As showbiz honchos quake before the new monster they helped to create, their virtue signaling panic has already begun. A&E just pulled Live PD from its near future schedule, citing the usual pompous reasons, such as, “Out of respect for the families of George Floyd and all others who have lost their lives … ” and “In consideration for the safety of all involved … ” The Paramount Network suspended COPS last weekend, replacing it with Ghostbusters in blatant disregard for the safety of ghosts. That multiple PDs are out trying to protect innocent life and property from mob violence is of little concern to Hollywood types.

We all agree that George Floyd’s death was an infamy and the officers involved should be punished. We may question the racial motive for it, and deny the Black Lives Matter lie of systemic racism. Bad cops have been a blight on law enforcement since 400 B.C. Athens. Today, police are statistically far less likely to employ lethal force on black suspects than white ones. An August 2019 study published in the Proceedings of the National Academy of Sciences found “no significant evidence of antiblack disparity in the likelihood of being fatally shot by police,” and “the more frequently officers encounter violent suspects from any given racial group, the greater the chance that a member of that group will be fatally shot by a police officer.” Sadly, blacks commit more than 50 percent of homicides, mostly on their own race, yet they make up just 13 percent of the population. The only thing preventing a more tragic outcome is the same police force leftists want to dissolve, in reality and now entertainment.

The attack on TV and movie cops by the Left has an insidious secondary purpose — the further emasculation of men. It’s a new phase for the old mindset that abolished toy guns and dodgeball under the guise of antiviolence. Long after the death of the Western as the ultimate politically incorrect genre, with no room for angry feminists, screen cops inspired generation after generation of boys. We aspired to be as cool and tough as Bullitt (Steve McQueen, 1968), Malloy and Reed (Martin Milner, Kent McCord, Adam-12), Steve McGarrett (Jack Lord, Hawaii Five-O), The Mod Squad (Michael Cole, Clarence Williams III), Dirty Harry (Clint Eastwood, 1971), Kojak (Telly Savalas), Starsky and Hutch (Paul Michael Glaser, David Soul), Crockett and Tubbs (Don Johnson, Philip Michael Thomas, Miami Vice), Riggs and Murtaugh (Mel Gibson, Danny Glover, Lethal Weapon, 1987), and John McClane (Bruce Willis, Die Hard, 1988). They not only took out slimy bad guys, they rescued beautiful women who often rewarded them for their heroics, which became doubly toxic to progressives.

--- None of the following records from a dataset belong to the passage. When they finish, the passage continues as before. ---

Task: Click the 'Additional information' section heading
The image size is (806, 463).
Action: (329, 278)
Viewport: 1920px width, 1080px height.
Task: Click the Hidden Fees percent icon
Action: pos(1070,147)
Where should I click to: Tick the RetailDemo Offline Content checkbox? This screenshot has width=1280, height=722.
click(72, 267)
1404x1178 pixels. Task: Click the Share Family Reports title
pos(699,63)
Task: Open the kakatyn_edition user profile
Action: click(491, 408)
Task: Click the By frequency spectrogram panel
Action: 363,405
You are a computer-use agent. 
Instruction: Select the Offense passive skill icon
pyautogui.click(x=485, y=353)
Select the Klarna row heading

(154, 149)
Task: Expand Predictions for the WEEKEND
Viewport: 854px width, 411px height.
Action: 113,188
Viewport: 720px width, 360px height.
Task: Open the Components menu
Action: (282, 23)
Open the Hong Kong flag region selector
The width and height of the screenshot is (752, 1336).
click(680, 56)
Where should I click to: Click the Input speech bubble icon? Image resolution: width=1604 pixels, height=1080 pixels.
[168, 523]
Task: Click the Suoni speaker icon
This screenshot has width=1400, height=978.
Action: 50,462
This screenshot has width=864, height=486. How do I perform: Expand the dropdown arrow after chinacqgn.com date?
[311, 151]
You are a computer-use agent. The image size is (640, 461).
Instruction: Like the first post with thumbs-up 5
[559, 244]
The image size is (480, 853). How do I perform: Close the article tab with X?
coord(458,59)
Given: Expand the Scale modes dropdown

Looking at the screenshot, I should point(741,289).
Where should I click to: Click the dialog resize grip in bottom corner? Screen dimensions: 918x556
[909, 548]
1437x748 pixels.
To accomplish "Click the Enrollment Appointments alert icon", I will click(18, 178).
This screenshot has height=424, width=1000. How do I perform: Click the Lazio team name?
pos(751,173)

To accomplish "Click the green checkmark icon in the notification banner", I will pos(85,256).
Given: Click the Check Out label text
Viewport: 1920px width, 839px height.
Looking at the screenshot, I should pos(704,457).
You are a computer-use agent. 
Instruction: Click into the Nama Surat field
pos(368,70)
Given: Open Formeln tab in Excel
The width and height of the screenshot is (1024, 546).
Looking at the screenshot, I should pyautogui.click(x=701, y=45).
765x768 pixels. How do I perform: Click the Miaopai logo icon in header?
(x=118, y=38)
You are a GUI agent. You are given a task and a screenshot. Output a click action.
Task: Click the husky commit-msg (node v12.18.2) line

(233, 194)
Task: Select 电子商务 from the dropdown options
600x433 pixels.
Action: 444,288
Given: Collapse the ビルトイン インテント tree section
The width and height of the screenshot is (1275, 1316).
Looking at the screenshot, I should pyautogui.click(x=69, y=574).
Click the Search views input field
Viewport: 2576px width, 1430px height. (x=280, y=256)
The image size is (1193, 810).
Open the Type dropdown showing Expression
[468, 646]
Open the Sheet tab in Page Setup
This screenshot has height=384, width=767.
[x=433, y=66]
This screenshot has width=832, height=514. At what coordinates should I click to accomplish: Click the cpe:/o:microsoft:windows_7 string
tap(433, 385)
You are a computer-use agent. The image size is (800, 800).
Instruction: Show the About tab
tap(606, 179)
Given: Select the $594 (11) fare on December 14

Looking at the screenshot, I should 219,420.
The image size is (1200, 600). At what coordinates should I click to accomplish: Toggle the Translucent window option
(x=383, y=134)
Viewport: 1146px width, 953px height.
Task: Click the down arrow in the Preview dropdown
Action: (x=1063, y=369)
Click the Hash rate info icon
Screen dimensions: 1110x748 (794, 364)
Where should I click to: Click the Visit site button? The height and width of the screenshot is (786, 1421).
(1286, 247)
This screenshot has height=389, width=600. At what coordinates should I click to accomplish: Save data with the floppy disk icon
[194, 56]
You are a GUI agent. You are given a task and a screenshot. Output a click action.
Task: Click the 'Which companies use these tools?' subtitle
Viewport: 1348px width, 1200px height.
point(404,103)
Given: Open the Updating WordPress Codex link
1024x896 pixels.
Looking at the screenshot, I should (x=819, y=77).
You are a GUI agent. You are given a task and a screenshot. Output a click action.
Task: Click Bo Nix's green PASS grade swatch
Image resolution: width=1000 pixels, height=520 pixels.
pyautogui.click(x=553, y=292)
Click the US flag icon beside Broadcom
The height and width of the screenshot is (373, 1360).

As a USA Today reporter three decades ago, I interviewed Reni Santoni, a great, underrated actor who made his mark playing (“Dirty”) Harry Callahan’s young partner, Chico, in the original classic. Reni said the thing he was proudest of were the many policemen who told him he inspired them to join the force even many years later. And Kent McCord, in a tribute to his late Adam-12 costar Martin Milner, recounted how real cops would say to them, “You guys are really making it tough for us.… We have to live up to your image.” That image — of good men doing a tough job — is precisely what liberals dread. They prefer academia-indoctrinated girly males who will kneel to Black Lives Matter and denounce guns as sentient weapons. In a Bugs Bunny cartoon reboot, Warner Brothers will omit the hunting rifle from Bugs’ nemesis Elmer Fudd, a crime against boyhood and art.

To stay woke while still mining cop action entertainment gold, Hollywood has tried manning up policewomen on screen — Melissa McCarthy in The Heat (2013), Nicole Kidman in Destroyer (2018), Gabrielle Union and Jessica Alba in LA’s Finest, and more — to great apathy. Real men don’t want to see them, and women don’t want to be them. So now TV and film producers are stuck between a rock and a soft place. The joke’s on them, and this one’s funny.